When Robert Page died, his widow, Jane (née Bygrave), continued to live at Down Hall and appears there in the census of 1851, along with sons Robert Jnr and James, and three servants. Around the same time, the gardens were extensively landscaped.

By the time of the next census (in 1861), 35-year-old Robert Jnr had taken over as the farmer (of 1,000 acres) and was head of the household, albeit with his mother and sister in residence with him.

Seven members of the Sewell family were also visiting when the enumerator called that day and there were now seven servants.

Robert Page Jnr continued to rent Down Hall until he eventually died there in 1898.

After Thomas Truesdale Clarke, the lords of the manor were Thomas Bryan Clarke Thornhill, Harrison GCH de Crespigny, John Manning Prentice and Clement W Parker.

The hall was put up for sale in 1900 and by 1904 it was occupied by Mrs Stewart Wortley. She submitted building plans in that year for the inclusion of a billiard room.

The manor itself belonged to David S Hodge Esq and he still possessed it in 1912.

I have a mysterious Down Hall headed letter, dated Saturday, July 18, 1914, from a Charles James to a sheriff’s officer, Walter T Feather, about money due to a Ms Nicholas.

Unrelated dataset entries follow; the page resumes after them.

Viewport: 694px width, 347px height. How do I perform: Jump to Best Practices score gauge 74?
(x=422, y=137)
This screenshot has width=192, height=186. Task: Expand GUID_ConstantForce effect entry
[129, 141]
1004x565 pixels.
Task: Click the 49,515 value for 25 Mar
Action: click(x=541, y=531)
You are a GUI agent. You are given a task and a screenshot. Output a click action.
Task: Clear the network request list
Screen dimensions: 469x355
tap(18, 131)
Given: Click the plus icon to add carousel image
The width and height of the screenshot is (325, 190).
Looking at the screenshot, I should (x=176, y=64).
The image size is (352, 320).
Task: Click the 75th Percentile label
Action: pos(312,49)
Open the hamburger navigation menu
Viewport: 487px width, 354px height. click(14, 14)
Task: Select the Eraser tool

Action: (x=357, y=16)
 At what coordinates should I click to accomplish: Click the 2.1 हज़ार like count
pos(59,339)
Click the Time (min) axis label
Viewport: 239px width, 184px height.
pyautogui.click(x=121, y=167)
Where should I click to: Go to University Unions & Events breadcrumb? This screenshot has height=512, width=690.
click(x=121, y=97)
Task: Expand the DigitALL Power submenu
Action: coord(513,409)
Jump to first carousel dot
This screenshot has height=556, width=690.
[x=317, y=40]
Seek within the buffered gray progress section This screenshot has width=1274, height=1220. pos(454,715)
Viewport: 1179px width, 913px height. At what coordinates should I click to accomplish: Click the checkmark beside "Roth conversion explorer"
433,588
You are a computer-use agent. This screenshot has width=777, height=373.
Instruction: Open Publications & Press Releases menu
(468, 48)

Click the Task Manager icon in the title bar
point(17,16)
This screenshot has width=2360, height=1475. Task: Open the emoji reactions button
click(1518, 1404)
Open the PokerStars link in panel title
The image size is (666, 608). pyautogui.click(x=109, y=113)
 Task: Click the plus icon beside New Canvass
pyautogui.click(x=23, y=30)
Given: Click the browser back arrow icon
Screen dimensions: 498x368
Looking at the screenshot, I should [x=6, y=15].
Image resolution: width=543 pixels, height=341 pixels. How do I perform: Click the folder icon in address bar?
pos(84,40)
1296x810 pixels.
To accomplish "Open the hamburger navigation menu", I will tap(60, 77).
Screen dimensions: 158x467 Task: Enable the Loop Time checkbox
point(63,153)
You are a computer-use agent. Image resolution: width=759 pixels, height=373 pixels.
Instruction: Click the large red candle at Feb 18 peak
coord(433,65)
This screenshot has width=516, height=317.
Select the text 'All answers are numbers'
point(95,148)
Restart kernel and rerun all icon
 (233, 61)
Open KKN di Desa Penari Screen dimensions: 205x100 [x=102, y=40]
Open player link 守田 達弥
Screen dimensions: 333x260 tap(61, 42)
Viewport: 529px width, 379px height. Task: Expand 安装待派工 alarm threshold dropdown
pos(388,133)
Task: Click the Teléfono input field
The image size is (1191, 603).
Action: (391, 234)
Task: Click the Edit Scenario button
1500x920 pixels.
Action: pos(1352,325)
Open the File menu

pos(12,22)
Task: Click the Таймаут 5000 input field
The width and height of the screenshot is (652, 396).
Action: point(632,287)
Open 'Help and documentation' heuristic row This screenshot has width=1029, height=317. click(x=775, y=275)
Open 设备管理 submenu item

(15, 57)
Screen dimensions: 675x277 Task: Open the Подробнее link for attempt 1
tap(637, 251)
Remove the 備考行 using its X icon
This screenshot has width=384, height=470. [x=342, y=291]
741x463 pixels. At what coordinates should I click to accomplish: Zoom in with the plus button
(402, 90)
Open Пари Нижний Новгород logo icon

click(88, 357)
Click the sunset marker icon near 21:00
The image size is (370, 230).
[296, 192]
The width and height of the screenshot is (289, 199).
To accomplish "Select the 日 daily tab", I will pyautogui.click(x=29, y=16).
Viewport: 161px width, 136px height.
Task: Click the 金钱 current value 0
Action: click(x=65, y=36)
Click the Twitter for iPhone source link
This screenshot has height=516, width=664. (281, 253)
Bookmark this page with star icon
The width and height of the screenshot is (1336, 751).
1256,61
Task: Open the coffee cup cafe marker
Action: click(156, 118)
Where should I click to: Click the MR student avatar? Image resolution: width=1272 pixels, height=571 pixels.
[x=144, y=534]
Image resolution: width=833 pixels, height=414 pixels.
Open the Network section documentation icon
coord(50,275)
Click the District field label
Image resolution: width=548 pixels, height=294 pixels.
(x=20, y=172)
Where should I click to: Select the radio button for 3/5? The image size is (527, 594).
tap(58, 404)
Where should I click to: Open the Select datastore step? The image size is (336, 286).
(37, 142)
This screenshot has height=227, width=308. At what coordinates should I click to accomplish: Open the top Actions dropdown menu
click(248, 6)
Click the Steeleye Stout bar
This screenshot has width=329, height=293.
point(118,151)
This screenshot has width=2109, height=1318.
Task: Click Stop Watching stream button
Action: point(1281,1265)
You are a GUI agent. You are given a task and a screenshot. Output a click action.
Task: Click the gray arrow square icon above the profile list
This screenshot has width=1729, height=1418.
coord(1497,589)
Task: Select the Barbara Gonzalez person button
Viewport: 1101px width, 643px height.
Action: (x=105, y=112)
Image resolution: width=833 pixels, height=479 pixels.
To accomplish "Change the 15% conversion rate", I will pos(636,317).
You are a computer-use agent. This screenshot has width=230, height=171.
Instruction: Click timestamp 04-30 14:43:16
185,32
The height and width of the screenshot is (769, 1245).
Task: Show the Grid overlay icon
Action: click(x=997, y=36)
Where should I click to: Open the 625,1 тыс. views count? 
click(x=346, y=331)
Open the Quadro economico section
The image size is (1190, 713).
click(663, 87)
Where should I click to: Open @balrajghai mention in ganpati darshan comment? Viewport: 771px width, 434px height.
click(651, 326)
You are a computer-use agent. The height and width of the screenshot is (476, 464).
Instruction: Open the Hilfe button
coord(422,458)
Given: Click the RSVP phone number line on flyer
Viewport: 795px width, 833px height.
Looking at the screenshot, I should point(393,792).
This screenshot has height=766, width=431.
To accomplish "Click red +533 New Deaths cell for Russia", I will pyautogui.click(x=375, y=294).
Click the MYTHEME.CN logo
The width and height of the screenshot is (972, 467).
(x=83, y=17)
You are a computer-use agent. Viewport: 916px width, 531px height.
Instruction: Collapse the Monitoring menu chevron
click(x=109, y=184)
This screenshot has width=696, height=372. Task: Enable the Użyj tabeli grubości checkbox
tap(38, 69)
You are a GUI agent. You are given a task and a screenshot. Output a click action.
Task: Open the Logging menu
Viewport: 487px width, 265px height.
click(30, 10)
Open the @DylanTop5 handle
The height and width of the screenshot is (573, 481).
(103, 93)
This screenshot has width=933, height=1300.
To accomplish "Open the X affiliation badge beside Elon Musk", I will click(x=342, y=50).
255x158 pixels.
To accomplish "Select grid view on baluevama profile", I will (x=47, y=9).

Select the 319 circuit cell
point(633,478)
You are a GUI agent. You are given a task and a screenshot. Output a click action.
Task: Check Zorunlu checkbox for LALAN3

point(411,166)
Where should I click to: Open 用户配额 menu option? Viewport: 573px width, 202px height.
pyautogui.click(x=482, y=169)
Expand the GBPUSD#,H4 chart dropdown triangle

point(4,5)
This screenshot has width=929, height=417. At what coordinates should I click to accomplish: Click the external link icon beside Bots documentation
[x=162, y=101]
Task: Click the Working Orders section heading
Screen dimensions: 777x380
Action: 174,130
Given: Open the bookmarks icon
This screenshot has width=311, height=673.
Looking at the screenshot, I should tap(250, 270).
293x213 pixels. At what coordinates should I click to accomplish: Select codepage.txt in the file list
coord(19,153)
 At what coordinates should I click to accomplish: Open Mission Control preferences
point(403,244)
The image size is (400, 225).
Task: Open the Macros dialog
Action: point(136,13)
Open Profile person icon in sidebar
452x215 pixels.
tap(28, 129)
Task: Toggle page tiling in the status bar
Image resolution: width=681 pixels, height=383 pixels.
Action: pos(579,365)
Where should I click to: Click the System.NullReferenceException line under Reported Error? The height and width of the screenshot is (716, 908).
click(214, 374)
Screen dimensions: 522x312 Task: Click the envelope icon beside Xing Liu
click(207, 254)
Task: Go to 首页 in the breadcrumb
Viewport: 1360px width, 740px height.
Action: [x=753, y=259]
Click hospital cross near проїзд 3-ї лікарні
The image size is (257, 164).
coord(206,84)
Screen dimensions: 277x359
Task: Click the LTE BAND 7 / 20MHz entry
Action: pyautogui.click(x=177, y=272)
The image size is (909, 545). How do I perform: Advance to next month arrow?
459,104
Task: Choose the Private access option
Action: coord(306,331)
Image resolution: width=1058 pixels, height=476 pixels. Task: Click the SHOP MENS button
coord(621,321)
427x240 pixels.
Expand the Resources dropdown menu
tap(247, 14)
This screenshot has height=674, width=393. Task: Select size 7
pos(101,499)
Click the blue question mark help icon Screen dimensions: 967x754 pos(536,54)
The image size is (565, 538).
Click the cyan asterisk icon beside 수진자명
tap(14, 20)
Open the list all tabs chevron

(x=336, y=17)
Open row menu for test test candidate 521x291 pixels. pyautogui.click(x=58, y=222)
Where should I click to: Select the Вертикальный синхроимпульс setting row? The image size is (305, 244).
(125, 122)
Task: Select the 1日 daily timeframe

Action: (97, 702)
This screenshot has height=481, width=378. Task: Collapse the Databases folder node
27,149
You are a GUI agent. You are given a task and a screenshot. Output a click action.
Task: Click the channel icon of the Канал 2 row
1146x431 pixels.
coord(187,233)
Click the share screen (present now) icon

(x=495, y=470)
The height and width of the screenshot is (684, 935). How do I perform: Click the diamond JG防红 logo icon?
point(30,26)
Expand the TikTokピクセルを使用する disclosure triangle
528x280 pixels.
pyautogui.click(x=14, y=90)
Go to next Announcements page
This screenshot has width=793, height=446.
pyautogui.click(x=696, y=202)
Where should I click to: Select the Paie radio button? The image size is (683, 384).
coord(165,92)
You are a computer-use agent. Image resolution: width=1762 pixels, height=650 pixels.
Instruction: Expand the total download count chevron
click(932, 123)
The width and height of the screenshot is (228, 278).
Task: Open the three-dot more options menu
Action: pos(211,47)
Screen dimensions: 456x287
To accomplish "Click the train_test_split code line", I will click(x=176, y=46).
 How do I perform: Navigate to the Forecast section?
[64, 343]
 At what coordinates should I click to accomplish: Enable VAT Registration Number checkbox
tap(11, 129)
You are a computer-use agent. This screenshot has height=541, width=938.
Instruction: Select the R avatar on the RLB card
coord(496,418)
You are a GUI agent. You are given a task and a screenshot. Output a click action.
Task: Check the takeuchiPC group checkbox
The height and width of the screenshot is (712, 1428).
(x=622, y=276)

Maldon and Burnham Standard:

Down Hall and five acres were put up for sale in 1937 and then along came the war.

With the construction of an airfield at Bradwell, Down Hall was requisitioned as officers’ quarters and, back in 2000, I interviewed an ex-Mosquito navigator with 488 Squadron, who had vivid memories of the “carefree atmosphere” of his old billet.

With the arrival of peacetime, Down Hall was put up for sale again in 1949.

Other owner/occupiers followed and, in more recent times, the hall’s roll call includes (but I am sure not exclusively) the surnames Dean, Farley, Dixon, Goodbourne and Burdfield.

The Patten family acquired Down Hall in 2007, refurbished it, added an extension and opened it as the residential care home that we know today.

Retirement bungalows were built in the grounds in 2014 and, in advance of their construction, an archaeological dig took place.

A report by my old friend Howard Brooks describes the features discovered in the five trenches as all “post-medieval/modern pits, associated with the landscaping of the grounds”.

Rather frustratingly, there was no evidence of the buildings connected with the earlier medieval manorial hall, or the later Tudor one.

So although we have a good documentary trail, it would appear that Down Hall still hasn’t quite yet given up all of its earthly secrets.